→ Action item A
In the St Mary's Church excerpt below, who paid for the church's construction?
→ Action item B
Please carry the St Mary's Church excerpt below forward from its last sentence.

→ Excerpt provided

____________

St Mary's Church or St Mary the Immaculate Church is a Roman Catholic parish church in Grantham, Lincolnshire, England. It was built in phases from 1833 to the 1960s and initially designed by E. J. Willson in the neoclassical style, and later by Gerard Goalen. It is located on the corner of North Parade and Barrowby Road to the north of the town centre. It is a Grade II listed building.

==History==
===Construction===
In 1830, Thomas Tempest bought the site of the current church. He also paid for the church's construction. In 1831, the foundation stone was laid. In 1833, the first Mass was celebrated. The architect was E. J. Willson who designed the church in the neoclassical style and linked to the presbytery, which was built in 1829. In 1833, a school was built. In 1859, the school was rebuilt. In 1928, the school was relocated. In 1884, the western apse was added.

____________

→ Information shown
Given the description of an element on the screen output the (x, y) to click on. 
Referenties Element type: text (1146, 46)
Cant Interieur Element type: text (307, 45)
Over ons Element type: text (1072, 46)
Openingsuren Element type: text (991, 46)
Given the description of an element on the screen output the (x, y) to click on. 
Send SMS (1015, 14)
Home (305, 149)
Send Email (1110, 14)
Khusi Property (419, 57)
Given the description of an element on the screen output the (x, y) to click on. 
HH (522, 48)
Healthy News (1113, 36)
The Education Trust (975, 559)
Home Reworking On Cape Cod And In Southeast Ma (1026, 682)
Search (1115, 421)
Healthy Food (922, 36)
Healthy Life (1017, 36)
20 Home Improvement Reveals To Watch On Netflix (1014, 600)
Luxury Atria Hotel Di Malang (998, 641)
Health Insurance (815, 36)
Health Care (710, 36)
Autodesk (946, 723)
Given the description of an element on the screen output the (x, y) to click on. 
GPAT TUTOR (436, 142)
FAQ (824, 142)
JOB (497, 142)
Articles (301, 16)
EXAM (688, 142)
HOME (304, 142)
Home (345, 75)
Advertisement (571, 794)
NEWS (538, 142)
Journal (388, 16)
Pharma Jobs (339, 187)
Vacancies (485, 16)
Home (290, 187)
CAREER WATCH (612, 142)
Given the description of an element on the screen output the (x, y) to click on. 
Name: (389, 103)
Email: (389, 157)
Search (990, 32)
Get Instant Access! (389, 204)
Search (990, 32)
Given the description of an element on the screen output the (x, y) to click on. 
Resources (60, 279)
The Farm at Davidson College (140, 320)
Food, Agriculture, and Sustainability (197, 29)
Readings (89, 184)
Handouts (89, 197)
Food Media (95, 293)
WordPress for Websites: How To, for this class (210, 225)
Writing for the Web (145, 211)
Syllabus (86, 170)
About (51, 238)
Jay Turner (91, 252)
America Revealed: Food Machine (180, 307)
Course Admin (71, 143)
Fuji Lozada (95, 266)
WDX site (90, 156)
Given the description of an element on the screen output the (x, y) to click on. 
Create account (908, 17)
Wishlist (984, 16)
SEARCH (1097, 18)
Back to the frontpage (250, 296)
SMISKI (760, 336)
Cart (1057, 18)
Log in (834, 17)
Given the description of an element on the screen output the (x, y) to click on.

____________

→ Response A
Thomas Tempest paid for the church's construction.

→ Response B
===Extension===
From 1964 to 1965, the church was extended northwards. The old sacristy became the baptistry. The entrance was moved to current location. The architect was Gerard Goalen. The mixture of classical and modern, according to Historic England created an "attractive working church", with the modern additions being "of merit".

==Parish==
St Mary's Church is its own parish. It has two Sunday Masses at 6:00pm on Saturday and at 9:30am on Sunday.